Start by serving dishes that are traditionally associated with romance, such as champagne and oysters. The reputation of oysters as an aphrodisiac has earned them a place in a variety of jokes (as well as on a variety of menus) and even if the mollusc fails to inspire love or lust, the effort required to open the damn things should form a bond of sorts between any guests assigned the chore. Not to mention how close two people can become when one is required to bind the bleeding hand of the other, which has just been pierced by an oyster knife.

Ask each of your guests to try these test from the Farmer's Almanac:

Touch your little finger and your forefinger behind the two middle fingers. Supposedly, anyone who can accomplish that (ital) digital feat can have any lover they want.

Have the women guests toss your cat on a quilt. (I know, I know, but he'll eventually forgive you and after all, it is in the name of love).

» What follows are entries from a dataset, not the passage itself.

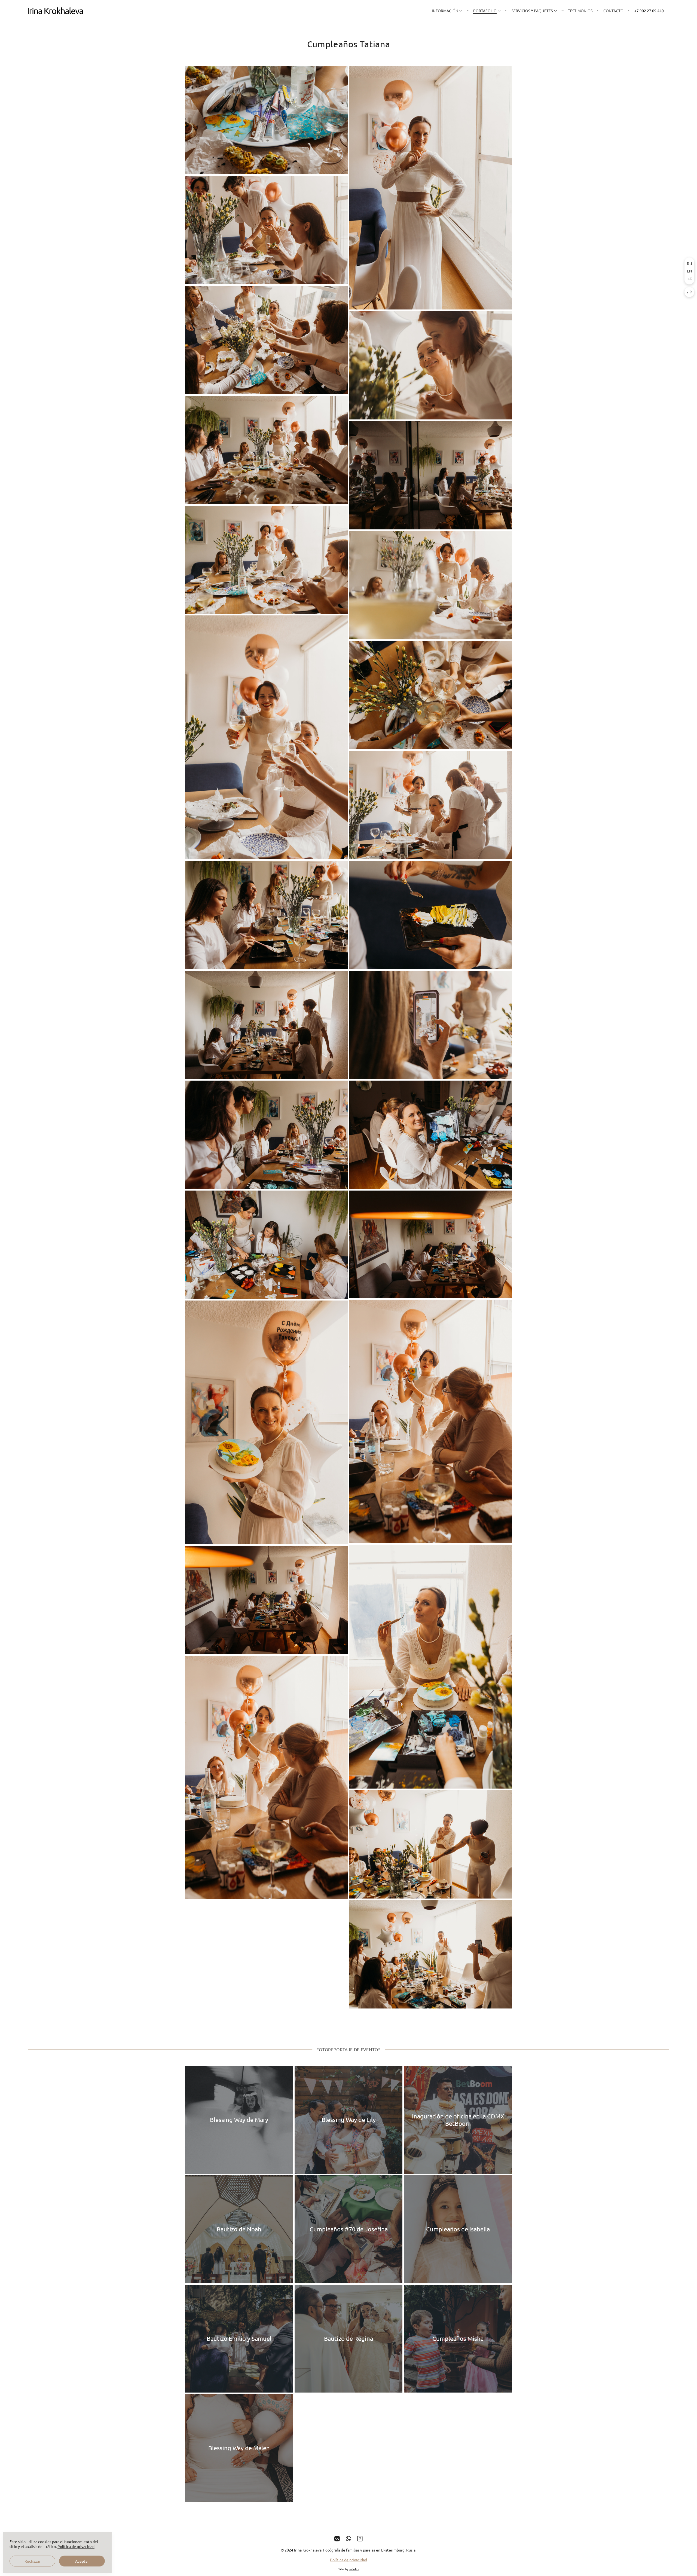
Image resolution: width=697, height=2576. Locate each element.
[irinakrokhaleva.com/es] (55, 10)
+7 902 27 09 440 (649, 10)
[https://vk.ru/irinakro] (337, 2538)
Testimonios (580, 10)
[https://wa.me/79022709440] (348, 2538)
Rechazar (32, 2561)
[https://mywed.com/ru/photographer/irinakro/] (360, 2538)
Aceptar (82, 2561)
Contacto (613, 10)
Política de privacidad (348, 2559)
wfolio (354, 2569)
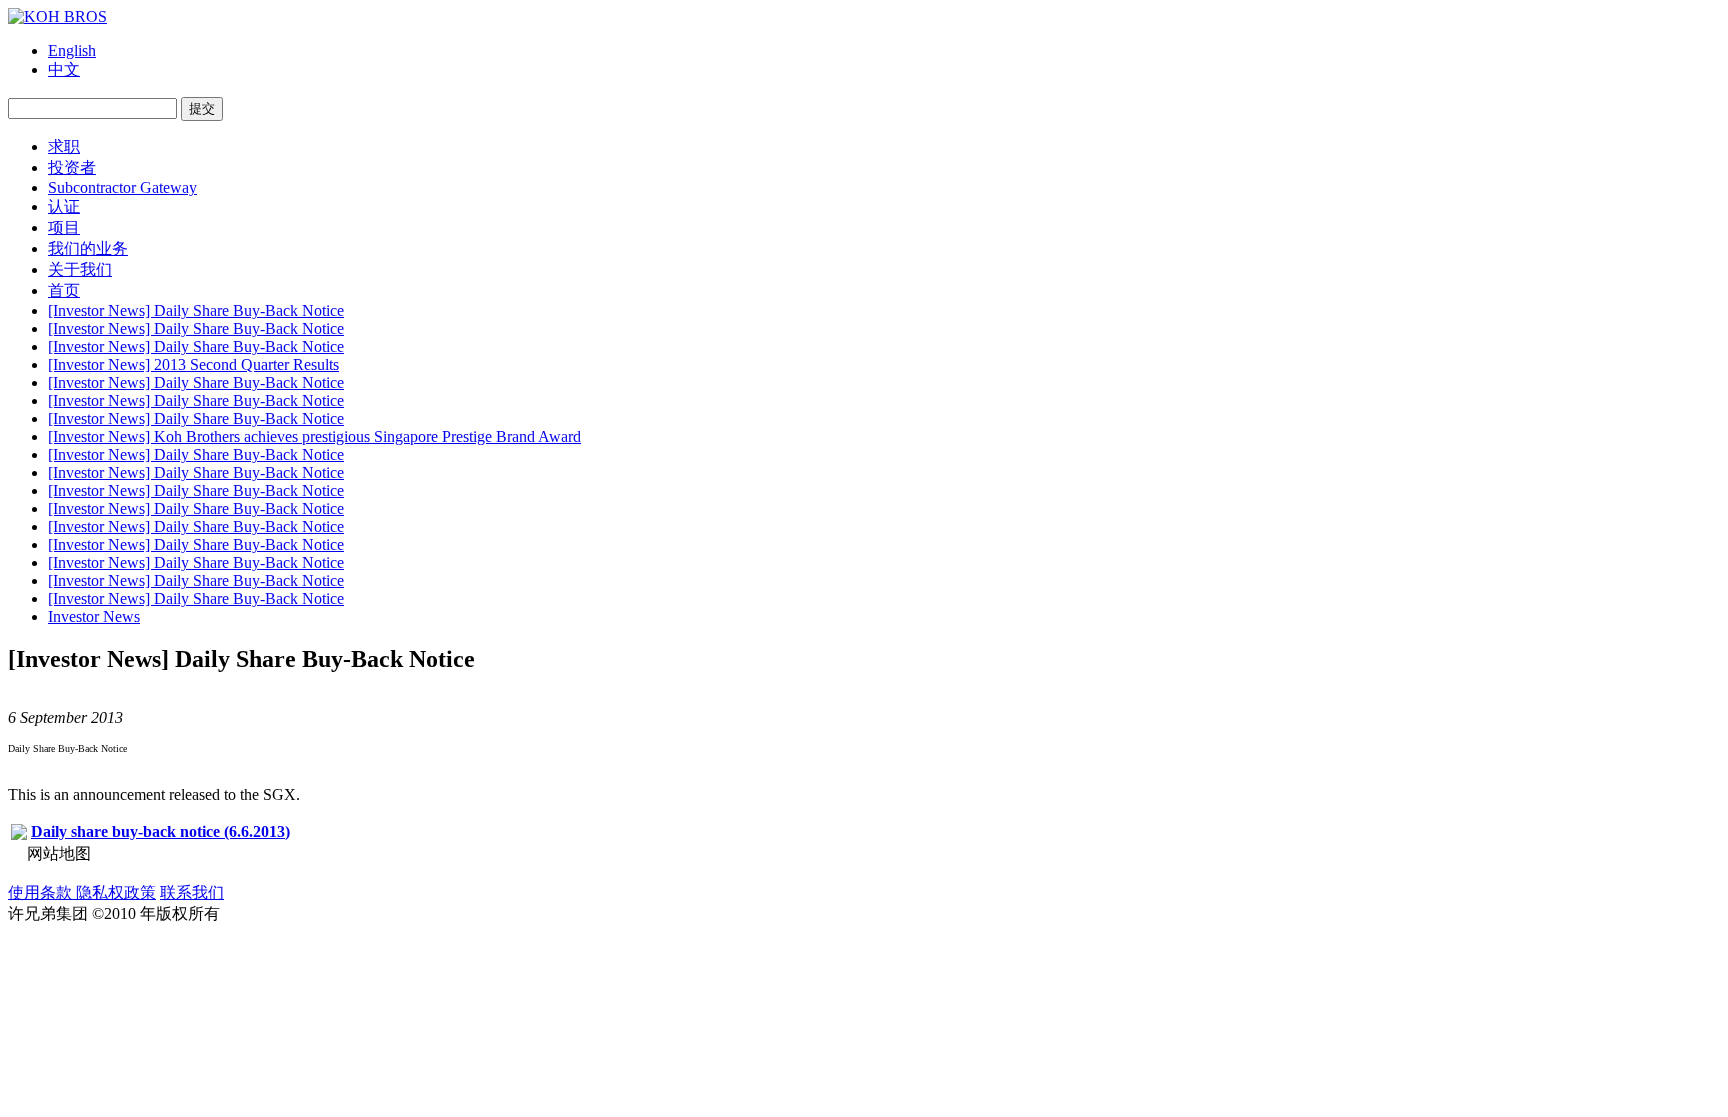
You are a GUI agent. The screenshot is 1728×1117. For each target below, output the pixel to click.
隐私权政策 (116, 892)
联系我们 (192, 892)
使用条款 (42, 892)
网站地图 (59, 853)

When the cat jumps, as he most certainly will, the woman toward whom he jumps will be the first to marry.

Give each guest an apple and have them peel it without breaking the peel. One at a time, have them swing their unbroken peel around their head three times, then toss if over a shoulder. It should land in the shape of the initial of the lover.

Get out your tapemeasure. Some researchers have decided that there is a correlation between the length of people's forearms and the length of their marriages. Measure each guests arm from tip of middle finger to elbow. The men and women whose arms are closest in length are supposed to be better bets at having a happy marriage.

Play spin the bottle and post office. (It worked when you were twelve).

As each guest prepares to leave, hand him or her a hardboiled egg, the yolk scooped out and the hollow filled with salt. The guests are supposed to sit on something they have never sat on before (the cat?), eat the egg and walk to bed backwards. They will dream of their future mates.

No one ever said that love was easy.